Could you set up a camera in your house that just records you in every day life also? Like just watching TV with her, playing with her, just general living so she can see you as you are normally with her

BlwyddynNewydd · 25/01/2025 10:45

Sorry to hear you're faced with this, so heartbreaking. You sound like an amazing mother.

I lost my mum when I was 28, she had lost her mum when she was 19.

When I read you'd written down your bread recipe, it made me feel happy for your daughter. I don't have my mums bread recipe, and would love to taste the bread I grew up eating.

There's an app you can get, to voice record messages when you are gone. I'll Google if I can find it.

I think the finger print necklaces are lovely, and a spare just in case. I lost a friend, who had young children. We did family footprints, in paint. And they made a picture with all of their feet.

My mum also spoke to me about potty training, my babies weren't at that point yet. She was giving me the advice I'd need later on. And at the end, when my sister in law was pregnant, we say talking about our pregnancy experiences. So maybe write about being pregnant, whether you had morning sickness. What foods you couldn't eat/craved.

BlwyddynNewydd · 25/01/2025 10:53

After Cloud is the App I mentioned in my post.

I loved having some of the books my mum read to us as children, to read with mine. So maybe keep some of the favourite books you read together. I've bought the books, as we didn't keep them.

TakeTheGravelAndTheShellAndWeMakeAPearl · 25/01/2025 10:57

BlwyddynNewydd · 25/01/2025 10:53

After Cloud is the App I mentioned in my post.

I loved having some of the books my mum read to us as children, to read with mine. So maybe keep some of the favourite books you read together. I've bought the books, as we didn't keep them.

Thank you so much for sourcing this!
I'll download it after lunch and start recording some bits on there.

I know I haven't responded to everybody but I've read every reply and really thank you all from the bottom of my heart.
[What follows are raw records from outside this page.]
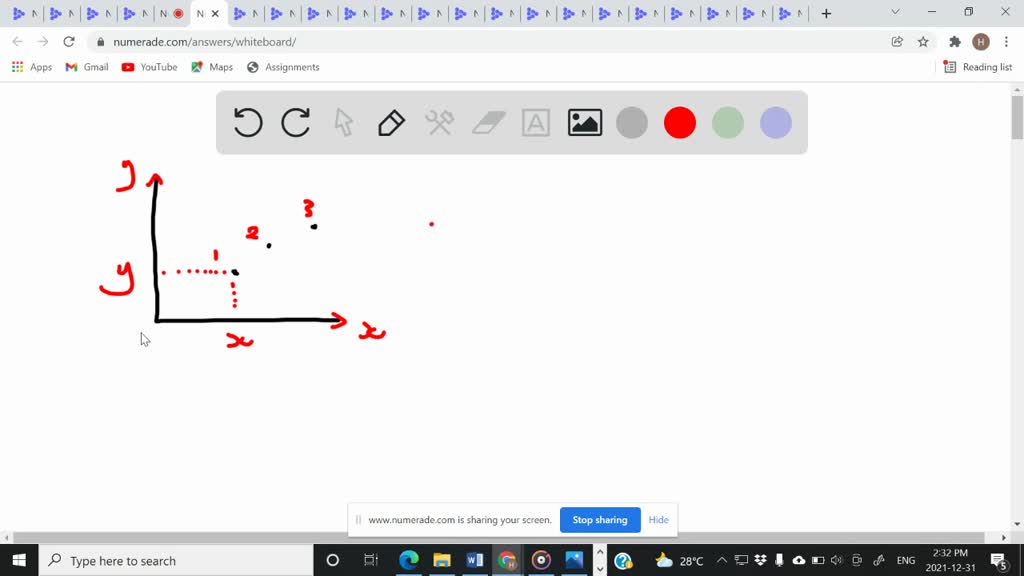Open the shapes/tools icon next to the pen

(x=440, y=122)
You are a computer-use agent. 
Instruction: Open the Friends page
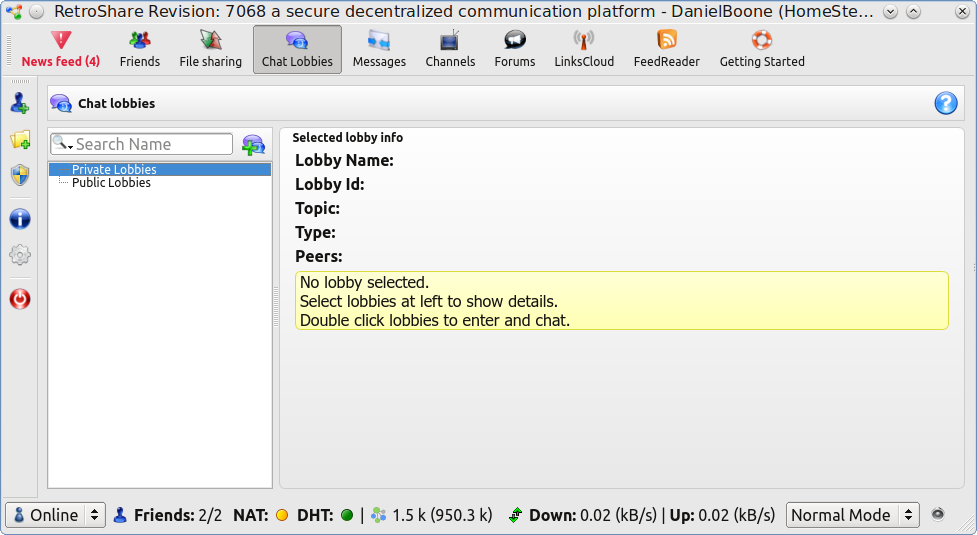coord(140,49)
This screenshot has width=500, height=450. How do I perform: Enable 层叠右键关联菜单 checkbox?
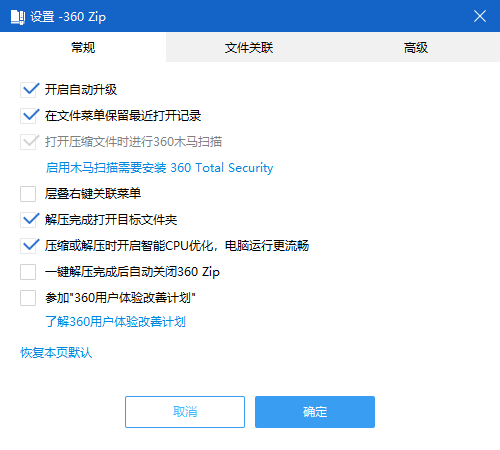tap(28, 194)
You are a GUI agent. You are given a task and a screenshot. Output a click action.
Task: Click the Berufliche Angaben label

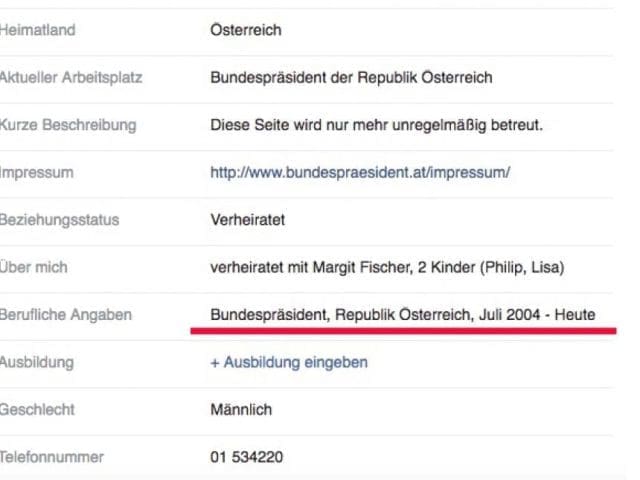point(66,315)
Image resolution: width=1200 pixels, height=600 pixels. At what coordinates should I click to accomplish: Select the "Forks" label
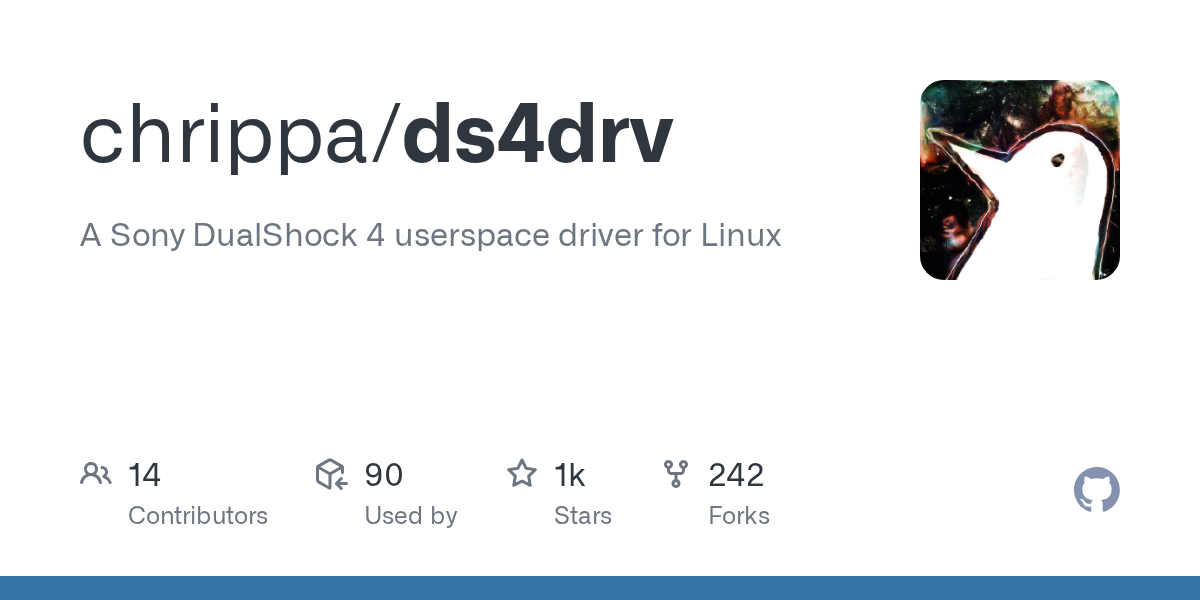[x=738, y=516]
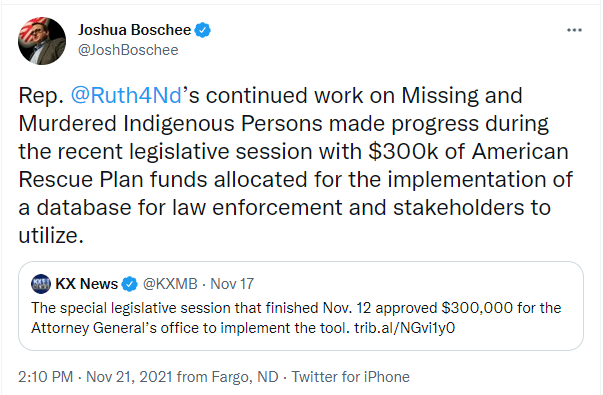This screenshot has height=395, width=603.
Task: Select the Nov 21, 2021 date text
Action: point(130,377)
It's really helped me navigate what to do, and how etc. I love the idea of recording her favourite bed time story. I read 'we're going on a bear hunt' to her every evening, so that's the one I'll record. Who knows, perhaps she could play that to her children one day, if she wishes to have them. It brings me a lot of comfort.

I'm off to soft play with DD now. Looking forward to spending the day with her at her favourite place.
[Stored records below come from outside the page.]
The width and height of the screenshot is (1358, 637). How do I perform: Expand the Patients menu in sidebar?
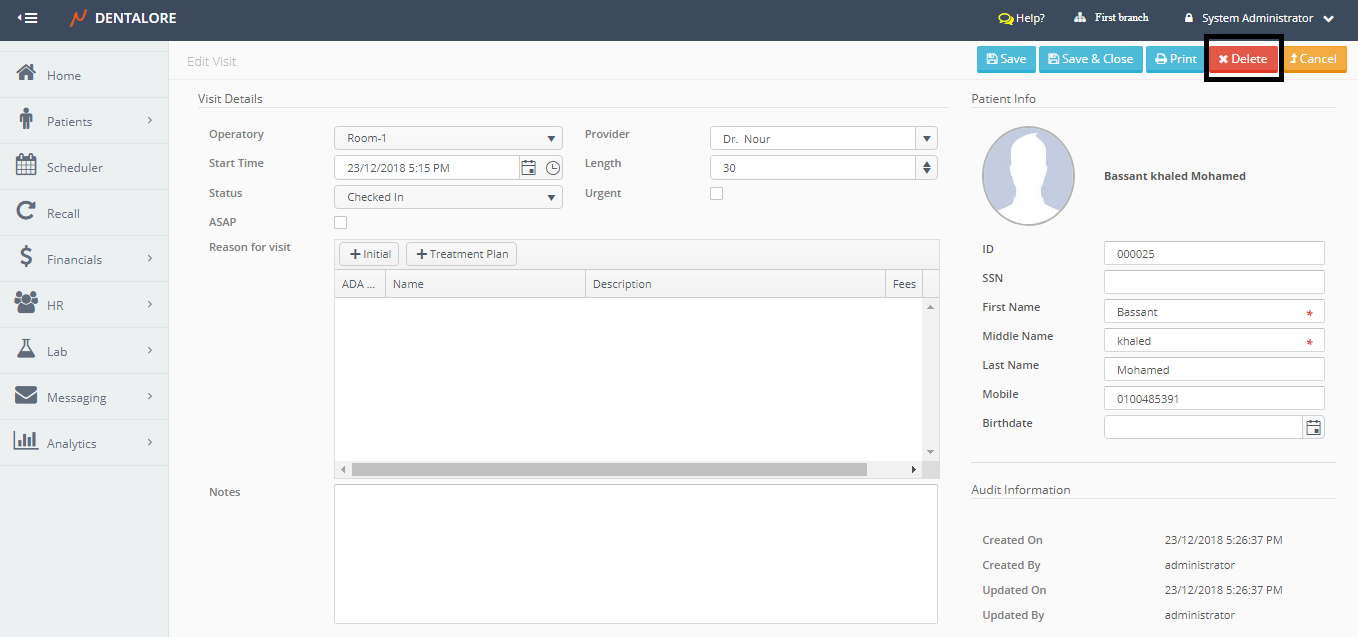pyautogui.click(x=84, y=121)
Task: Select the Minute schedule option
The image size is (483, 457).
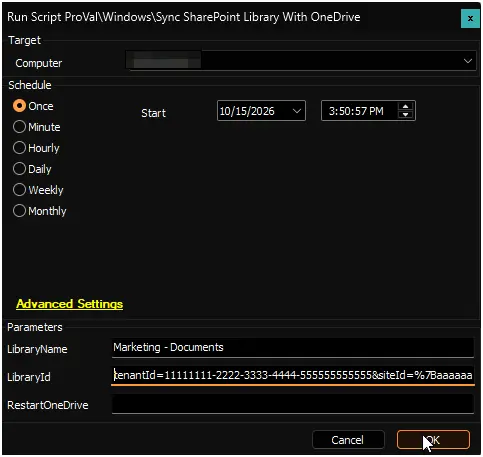Action: click(x=19, y=127)

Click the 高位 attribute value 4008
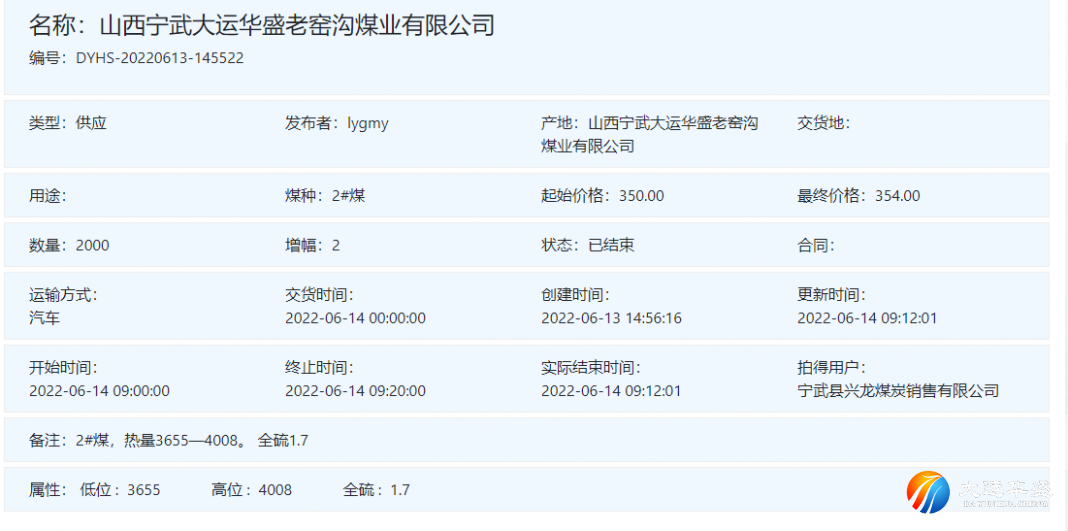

Will catch up later, have a good day all x

OP posts:
BlwyddynNewydd · 25/01/2025 11:39

Maybe you could start scrapbooks together, all your days out. I used to ask mine what was their favourite and least favourite thing about the day. Some answers were so funny. Maybe email the photos of the day, and her answers. So she can read them when she's older.
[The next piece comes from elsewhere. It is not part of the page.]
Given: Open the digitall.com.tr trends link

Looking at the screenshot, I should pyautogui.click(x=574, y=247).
Blondeshavemorefun · 25/01/2025 12:41

Love the going on a bear hunt. One of my fav books and the book I always buy for children

recording it will be a lovely memory

TakeTheGravelAndTheShellAndWeMakeAPearl · 25/01/2025 20:21

Hi everyone.
Had a wonderful day with DD. I cleared the diary to have a day totally about her today, so we went for pizza, then soft play and then went to play in the arcades all afternoon. We sat on the 2p machine for about an hour and she's come home with a big pot of pennies. We picked up a couple of shells so I think I'll do a scrap book. She can get involved too and help with the sticking and gluing, I really like that idea! She loves crafts and so do I so that'll give us something tomorrow to do on a lazy Sunday.

I hope you all had a wonderful Saturday. :)

OP posts:
Blondeshavemorefun · 25/01/2025 22:19

Love a 2p machine

honeyfox · 25/01/2025 22:36

I lost mine at 32, but she was ill for 6 years or so beforehand so I took the opportunity to soak everything up and spend a lot of time with her. She didn't want to admit things were that bad so there were many conversations we didn't have.

So I would say family recipes, photos and family tree info, videos, info on how you and her dad got together etc. I don't think it's the best idea to do cards for everything as someone said earlier, she may feel bad if she doesn't get married etc. But you are amazing for doing all this for her, don't feel guilty for having her either, no one knows what will happen in this life.